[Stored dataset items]
= Beginning of Section =
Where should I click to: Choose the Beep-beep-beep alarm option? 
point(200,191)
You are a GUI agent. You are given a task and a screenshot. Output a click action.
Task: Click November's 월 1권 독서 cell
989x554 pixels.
= End of Section =
_To do_. Your reply should consist only of the lines from the one containing "You are a GUI" through the last line of the records, each reproduced exactly.

_Exercise output_.
You are a GUI agent. You are given a task and a screenshot. Output a click action.
Task: Click November's 월 1권 독서 cell
989x554 pixels.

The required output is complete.